The video received hundreds of thousands of views within the first week it was posted, prompting the MTA to react fast. No lawsuits were filed, as the MTA immediately blocked off the staircase and began repairs.

The Dexter advertisement

An advertisement promoting the popular television program, Dexter, was plastered across a New York City subway stairwell in 2014. The ad caused an alarmed pedestrian to take a tumble down the steps that resulted in a broken ankle. She sued the MTA, Showtime and the city.

After a snowstorm

You may wonder at the likelihood of winning a lawsuit against the MTA over slipping and falling on icy steps. Personal injury actions have been filed before that alleged the MTA neglected responsibility to clear off icy steps.

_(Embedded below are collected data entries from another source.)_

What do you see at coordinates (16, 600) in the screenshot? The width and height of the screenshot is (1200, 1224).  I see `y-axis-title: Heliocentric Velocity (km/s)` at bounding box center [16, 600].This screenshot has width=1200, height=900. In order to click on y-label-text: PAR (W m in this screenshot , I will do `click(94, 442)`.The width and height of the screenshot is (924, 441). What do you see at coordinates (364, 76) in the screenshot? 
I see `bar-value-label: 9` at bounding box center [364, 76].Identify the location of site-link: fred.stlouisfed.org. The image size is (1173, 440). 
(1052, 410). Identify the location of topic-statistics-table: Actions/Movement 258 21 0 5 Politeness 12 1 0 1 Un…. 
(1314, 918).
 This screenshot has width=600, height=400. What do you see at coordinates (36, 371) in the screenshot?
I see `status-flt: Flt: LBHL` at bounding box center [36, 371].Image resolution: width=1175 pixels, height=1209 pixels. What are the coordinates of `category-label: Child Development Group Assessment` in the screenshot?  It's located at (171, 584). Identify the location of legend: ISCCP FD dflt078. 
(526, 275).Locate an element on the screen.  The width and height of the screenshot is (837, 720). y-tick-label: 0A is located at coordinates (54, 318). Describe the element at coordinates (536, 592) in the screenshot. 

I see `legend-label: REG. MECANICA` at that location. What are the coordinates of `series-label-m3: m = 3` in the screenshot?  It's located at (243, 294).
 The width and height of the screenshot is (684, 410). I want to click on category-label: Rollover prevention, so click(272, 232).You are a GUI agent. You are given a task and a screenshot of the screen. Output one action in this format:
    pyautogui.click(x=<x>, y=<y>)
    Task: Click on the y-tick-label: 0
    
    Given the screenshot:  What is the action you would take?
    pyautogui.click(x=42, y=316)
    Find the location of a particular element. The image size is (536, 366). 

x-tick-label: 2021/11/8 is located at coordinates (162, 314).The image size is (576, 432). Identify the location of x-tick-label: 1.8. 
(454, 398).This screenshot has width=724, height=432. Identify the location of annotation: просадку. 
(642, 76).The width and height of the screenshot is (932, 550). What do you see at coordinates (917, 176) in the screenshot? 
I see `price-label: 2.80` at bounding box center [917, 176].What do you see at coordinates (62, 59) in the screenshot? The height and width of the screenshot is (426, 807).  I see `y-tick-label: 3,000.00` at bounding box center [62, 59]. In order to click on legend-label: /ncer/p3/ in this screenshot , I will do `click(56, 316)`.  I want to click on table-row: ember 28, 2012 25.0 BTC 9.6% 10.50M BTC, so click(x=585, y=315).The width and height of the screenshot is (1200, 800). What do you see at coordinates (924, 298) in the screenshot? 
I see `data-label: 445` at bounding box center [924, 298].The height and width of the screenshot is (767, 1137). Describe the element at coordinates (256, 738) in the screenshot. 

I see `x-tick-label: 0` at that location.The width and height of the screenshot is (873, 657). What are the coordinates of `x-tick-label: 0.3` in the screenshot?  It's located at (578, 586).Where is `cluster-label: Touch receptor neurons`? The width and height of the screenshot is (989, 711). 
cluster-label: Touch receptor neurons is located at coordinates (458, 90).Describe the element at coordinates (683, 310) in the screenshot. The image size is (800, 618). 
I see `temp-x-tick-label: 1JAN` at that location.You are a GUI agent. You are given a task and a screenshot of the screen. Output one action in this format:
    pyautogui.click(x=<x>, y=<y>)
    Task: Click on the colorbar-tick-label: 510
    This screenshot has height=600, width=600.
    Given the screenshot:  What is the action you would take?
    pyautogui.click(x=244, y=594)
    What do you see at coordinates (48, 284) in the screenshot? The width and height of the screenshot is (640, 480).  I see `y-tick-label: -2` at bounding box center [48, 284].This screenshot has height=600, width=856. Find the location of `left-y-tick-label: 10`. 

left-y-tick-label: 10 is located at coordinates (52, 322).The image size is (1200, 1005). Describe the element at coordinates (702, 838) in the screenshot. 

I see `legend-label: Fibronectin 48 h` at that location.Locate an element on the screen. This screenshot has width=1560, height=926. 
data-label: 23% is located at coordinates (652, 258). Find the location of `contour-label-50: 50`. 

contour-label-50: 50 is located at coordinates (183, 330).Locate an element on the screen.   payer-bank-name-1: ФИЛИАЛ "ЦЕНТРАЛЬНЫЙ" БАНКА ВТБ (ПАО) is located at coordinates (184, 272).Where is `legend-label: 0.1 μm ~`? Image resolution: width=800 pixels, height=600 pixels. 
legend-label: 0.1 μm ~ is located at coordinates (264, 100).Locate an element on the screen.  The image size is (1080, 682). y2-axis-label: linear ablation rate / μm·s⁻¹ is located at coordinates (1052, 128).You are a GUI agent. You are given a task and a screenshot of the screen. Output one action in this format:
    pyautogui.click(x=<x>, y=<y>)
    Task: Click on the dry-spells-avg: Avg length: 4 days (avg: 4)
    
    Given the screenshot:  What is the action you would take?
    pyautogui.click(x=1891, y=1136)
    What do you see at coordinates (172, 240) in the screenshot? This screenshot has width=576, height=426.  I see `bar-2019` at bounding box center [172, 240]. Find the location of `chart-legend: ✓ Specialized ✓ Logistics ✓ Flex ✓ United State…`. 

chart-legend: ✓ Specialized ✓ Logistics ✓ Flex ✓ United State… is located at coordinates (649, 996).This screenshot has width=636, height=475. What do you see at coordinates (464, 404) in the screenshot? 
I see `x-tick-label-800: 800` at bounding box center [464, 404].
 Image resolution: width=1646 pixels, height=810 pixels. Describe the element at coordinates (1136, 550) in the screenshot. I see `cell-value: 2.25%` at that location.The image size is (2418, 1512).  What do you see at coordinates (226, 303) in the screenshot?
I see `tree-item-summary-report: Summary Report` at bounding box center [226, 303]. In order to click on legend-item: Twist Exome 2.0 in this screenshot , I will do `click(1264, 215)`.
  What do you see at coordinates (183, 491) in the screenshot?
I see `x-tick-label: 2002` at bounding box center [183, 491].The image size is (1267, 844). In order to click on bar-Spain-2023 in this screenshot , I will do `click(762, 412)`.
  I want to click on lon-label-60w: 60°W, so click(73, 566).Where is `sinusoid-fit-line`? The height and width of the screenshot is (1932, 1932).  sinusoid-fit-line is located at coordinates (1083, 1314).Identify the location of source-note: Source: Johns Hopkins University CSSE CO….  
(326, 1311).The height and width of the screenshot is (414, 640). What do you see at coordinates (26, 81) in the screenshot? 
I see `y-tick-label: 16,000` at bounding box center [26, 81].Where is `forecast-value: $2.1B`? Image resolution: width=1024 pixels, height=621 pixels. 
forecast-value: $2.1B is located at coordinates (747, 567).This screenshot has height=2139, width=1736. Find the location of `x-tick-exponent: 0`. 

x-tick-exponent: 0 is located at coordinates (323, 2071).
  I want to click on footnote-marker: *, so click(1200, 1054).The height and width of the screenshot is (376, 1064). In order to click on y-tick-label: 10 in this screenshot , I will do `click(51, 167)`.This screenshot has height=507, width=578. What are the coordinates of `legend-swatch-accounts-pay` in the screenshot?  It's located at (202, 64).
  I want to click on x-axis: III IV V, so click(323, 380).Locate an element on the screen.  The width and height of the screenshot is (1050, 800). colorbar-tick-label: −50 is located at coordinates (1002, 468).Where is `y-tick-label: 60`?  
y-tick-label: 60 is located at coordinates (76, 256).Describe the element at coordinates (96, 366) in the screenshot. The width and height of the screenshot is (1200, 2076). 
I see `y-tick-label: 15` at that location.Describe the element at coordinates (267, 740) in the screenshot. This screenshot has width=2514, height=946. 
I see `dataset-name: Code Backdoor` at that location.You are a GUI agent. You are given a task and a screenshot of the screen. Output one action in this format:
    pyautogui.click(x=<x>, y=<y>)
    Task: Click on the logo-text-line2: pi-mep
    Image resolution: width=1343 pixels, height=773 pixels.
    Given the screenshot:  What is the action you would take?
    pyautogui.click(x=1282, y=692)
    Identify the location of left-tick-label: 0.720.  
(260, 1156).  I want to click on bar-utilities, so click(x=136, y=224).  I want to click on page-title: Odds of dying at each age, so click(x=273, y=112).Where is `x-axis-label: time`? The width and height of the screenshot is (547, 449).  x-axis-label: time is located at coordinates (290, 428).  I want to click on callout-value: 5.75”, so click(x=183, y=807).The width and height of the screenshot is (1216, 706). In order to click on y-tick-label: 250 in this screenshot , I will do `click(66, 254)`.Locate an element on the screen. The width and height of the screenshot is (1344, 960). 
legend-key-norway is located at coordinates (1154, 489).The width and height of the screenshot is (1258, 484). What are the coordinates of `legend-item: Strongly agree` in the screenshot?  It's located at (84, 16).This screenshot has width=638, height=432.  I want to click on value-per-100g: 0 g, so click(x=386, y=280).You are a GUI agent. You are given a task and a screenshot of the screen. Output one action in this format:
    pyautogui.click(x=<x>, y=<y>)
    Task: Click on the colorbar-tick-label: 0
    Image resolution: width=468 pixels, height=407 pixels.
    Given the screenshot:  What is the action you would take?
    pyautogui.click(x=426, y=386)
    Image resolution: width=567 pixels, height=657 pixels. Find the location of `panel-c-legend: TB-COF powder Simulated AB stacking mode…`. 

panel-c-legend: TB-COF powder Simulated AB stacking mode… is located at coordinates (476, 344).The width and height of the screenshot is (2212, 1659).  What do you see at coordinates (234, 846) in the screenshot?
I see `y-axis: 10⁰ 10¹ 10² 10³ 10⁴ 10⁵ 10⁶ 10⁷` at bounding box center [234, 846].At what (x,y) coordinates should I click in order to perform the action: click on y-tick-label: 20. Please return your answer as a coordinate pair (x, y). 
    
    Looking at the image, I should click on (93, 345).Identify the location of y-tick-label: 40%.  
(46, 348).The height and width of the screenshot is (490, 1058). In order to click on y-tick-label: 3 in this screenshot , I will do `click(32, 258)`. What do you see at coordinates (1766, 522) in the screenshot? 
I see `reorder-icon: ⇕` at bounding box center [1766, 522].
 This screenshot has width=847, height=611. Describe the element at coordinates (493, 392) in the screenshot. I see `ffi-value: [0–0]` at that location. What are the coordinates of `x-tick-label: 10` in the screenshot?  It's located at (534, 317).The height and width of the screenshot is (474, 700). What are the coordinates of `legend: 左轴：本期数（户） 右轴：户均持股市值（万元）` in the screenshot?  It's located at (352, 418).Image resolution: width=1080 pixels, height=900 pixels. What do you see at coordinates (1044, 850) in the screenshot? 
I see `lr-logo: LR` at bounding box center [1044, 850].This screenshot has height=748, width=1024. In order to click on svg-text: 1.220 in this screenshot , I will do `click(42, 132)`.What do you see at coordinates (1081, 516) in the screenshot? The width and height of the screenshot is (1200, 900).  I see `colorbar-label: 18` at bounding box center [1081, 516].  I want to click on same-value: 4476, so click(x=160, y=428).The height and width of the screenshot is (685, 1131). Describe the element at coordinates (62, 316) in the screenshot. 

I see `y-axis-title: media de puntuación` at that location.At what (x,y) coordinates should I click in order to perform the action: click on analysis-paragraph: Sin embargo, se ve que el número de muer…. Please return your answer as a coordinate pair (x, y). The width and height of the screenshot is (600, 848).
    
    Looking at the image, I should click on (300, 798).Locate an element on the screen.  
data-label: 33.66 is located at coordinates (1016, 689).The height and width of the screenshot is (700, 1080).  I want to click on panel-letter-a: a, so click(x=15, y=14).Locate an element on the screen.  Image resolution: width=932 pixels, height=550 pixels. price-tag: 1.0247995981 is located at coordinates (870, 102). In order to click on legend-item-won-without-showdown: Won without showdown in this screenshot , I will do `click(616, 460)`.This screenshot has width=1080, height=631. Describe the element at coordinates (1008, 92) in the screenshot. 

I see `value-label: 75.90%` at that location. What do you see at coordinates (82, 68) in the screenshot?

However, these lawsuits are not often successful. By law, the MTA is allowed a reasonable amount of time to maintain stair safety in an adequate manner. The morning following a large snowstorm is not likely to hold up as an adequate amount of time for workers to clear the stairwells of all subway stations.

When can you sue the MTA?

Suing the MTA isn't possible unless the organization received prior written notice of the slip-and-fall hazard at least 15 days prior to an accident. Even after receiving notice of a hazard, such as slippery conditions or a step that's too tall, the MTA is allotted a "reasonable" amount of time to address the issue.

However, some exceptions may apply, such as if the MTA caused an unreasonably dangerous condition. An example of this may be if repairs or construction work by the MTA cause danger.

If you need help

Though efforts to design a better subway for New York City have been proposed, major delays caused by construction have made some commuters wary. Without improvement, more accidents are liable to happen.

If you have been injured by dangerous conditions on MTA property, you may be able to take action. Try to gather photo evidence and witnesses at the scene. Next, speak with an attorney about the situation. An attorney will advise whether you may be able to seek compensation for your injuries.